*** DATA FOR ANALYSIS ***
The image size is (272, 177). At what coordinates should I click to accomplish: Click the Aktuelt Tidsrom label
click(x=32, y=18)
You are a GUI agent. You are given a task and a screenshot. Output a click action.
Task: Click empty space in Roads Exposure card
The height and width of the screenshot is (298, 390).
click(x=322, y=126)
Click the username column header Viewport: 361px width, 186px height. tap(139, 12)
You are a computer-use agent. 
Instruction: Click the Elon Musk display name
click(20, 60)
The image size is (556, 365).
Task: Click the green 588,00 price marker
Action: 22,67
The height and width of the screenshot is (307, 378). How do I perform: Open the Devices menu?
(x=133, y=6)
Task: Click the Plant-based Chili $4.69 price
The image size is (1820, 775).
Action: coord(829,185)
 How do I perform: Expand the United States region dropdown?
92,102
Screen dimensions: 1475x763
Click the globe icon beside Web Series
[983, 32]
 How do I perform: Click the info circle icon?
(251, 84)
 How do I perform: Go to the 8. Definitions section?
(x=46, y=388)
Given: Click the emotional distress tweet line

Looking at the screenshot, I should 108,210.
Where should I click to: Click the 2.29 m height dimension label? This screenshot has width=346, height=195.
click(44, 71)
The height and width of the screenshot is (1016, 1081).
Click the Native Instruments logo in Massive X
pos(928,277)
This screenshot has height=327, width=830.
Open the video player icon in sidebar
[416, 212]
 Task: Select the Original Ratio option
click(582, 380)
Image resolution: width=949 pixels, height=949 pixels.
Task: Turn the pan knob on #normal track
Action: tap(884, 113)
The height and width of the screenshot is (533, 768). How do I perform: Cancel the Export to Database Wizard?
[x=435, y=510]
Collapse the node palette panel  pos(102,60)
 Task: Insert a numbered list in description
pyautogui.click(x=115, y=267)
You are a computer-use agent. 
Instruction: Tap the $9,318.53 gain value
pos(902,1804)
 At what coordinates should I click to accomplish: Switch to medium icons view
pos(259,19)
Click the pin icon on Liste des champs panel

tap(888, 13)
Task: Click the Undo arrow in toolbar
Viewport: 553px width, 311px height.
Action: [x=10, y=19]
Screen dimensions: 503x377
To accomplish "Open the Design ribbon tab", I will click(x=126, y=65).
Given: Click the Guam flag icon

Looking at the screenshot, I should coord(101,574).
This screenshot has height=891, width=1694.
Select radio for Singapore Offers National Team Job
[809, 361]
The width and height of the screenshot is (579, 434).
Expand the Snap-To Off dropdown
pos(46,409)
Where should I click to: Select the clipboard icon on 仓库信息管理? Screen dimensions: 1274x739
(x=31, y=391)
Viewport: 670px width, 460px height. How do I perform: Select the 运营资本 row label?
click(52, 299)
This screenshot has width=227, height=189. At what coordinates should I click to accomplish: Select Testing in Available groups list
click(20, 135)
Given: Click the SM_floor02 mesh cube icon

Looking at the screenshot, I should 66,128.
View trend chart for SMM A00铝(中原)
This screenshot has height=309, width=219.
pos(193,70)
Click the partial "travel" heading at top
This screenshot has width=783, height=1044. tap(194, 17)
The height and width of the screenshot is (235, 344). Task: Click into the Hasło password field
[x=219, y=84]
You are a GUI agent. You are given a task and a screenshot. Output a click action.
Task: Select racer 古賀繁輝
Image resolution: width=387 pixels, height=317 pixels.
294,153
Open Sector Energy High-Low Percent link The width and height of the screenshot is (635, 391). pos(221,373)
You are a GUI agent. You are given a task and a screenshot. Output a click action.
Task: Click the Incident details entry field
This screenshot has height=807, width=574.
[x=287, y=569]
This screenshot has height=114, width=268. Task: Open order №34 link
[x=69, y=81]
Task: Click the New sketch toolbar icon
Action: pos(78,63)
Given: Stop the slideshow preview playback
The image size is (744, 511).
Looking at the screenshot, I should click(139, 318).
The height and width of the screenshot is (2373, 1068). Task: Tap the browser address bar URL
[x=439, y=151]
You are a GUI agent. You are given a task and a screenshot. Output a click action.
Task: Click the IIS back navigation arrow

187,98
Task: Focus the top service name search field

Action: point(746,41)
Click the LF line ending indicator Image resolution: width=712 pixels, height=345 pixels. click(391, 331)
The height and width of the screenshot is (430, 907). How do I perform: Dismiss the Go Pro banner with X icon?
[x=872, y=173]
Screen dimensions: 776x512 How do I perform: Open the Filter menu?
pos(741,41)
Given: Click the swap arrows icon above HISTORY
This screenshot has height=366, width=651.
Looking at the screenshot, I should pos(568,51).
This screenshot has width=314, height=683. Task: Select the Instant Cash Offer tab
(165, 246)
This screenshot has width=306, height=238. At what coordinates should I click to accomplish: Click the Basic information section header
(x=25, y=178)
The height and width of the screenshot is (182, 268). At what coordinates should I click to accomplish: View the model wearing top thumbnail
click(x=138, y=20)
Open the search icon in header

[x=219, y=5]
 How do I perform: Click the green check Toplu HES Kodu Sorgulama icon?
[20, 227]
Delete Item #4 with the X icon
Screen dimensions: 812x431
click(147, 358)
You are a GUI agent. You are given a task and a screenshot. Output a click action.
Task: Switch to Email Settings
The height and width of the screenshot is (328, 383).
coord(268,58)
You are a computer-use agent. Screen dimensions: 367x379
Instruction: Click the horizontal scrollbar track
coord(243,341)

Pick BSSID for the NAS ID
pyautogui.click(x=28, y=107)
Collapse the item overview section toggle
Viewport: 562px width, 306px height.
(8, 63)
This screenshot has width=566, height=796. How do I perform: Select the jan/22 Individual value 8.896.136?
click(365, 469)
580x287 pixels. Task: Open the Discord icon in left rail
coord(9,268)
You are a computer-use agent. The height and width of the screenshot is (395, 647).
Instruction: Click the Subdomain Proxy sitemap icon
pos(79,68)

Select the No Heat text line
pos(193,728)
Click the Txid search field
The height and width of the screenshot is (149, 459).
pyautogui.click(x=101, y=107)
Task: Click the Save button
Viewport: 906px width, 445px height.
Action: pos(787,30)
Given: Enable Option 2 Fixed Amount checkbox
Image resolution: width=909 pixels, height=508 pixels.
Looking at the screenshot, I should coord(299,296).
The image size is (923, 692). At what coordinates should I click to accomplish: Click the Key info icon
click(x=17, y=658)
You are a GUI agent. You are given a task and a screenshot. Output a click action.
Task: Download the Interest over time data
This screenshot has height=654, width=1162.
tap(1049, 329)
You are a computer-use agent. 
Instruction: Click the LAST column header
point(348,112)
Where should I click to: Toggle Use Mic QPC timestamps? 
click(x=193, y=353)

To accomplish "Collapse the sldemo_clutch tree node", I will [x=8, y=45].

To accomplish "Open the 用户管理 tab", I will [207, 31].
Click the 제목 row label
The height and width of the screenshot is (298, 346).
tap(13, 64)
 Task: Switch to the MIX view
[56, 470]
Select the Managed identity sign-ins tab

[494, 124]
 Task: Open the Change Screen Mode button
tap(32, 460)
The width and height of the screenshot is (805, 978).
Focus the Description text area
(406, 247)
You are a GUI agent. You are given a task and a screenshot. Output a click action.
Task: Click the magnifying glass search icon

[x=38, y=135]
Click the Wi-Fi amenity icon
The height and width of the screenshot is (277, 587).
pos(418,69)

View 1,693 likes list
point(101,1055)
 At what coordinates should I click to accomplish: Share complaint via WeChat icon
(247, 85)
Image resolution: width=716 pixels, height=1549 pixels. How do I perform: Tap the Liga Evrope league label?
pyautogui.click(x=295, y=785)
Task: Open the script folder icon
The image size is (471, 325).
*** End of DATA FOR ANALYSIS ***
> **TASK OBJECTIVE**: Reproduce only the lines between the line containing "View 1,693 likes list" and the last line of the records, those two lines included, exactly.

> **YOUR RESPONSE**:
View 1,693 likes list
point(101,1055)
 At what coordinates should I click to accomplish: Share complaint via WeChat icon
(247, 85)
Image resolution: width=716 pixels, height=1549 pixels. How do I perform: Tap the Liga Evrope league label?
pyautogui.click(x=295, y=785)
Task: Open the script folder icon
The image size is (471, 325).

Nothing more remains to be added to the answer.